Symptoms
In a Microsoft Visual Basic 2005 or Microsoft Visual Basic .NET application, when you pass late-bound parameters to methods of Microsoft Office objects, you may receive COMException exceptions. For example, when you pass the Name property of a late-bound UserProperty object to the UserProperties.Items method, you may receive the following error message:
An unhandled exception of type ‘System.Runtime.InteropServices.COMException’ occurred in microsoft.visualbasic.dll
Additional information: Property is read-only.Note Similar symptoms may also occur when you call methods of other Microsoft Office objects.
Resolution
If you pass a property of an object to a method by reference and the property has a set accessor, Visual Basic calls the set accessor to set the property to the value that the method returns. At compile time, if you pass a property of a late-bound object, the Visual Basic compiler cannot determine whether the property is passed by reference. Also, the Visual Basic compiler cannot determine whether the property has a set accessor. Therefore, the Visual Basic compiler permits the late binder to determine these details at run time.
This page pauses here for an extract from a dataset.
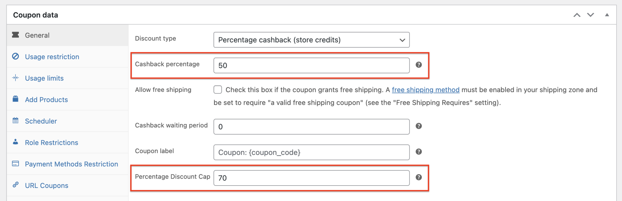This screenshot has height=201, width=622.
Task: Click the URL Coupons link icon
Action: click(x=15, y=185)
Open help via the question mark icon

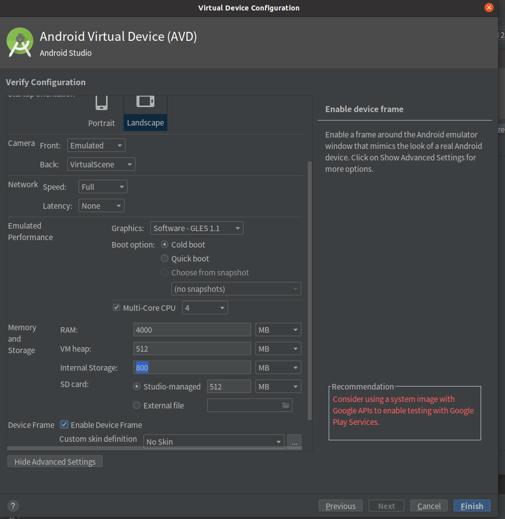[13, 506]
However, if the relevant objects are Component Object Model (COM) objects at run time, the late binder cannot obtain sufficient information about these details. The late binder uses managed reflection to try to determine these details. The late binder assumes that such method calls involve a ByRef parameter and that the property that you pass has a set accessor. If the property that you pass does not have a set accessor, the Microsoft .NET Framework generates a MissingMethodException exception. The late binder handles the MissingMethodException exception.
The .NET Framework generates a MissingMethodException exception when the call to a method of a Microsoft Office object returns a HRESULT value of COR_E_MISSINGMETHOD. The Microsoft Office object is a COM object. Visual Basic .NET incorrectly assumes that all the methods of Microsoft Office objects return COR_E_MISSINGMETHOD if the property that you pass does not have a set accessor. However, not all the methods of Microsoft Office objects return COR_E_MISSINGMETHOD if the property that you pass does not have a set accessor. Therefore, the behavior that is mentioned in the “Symptoms” section of this article occurs if you pass a property that does not have a set accessor, such as the UserProperty.Name property, to a method.
Note This behavior does not occur if you use early-bound Microsoft Office objects.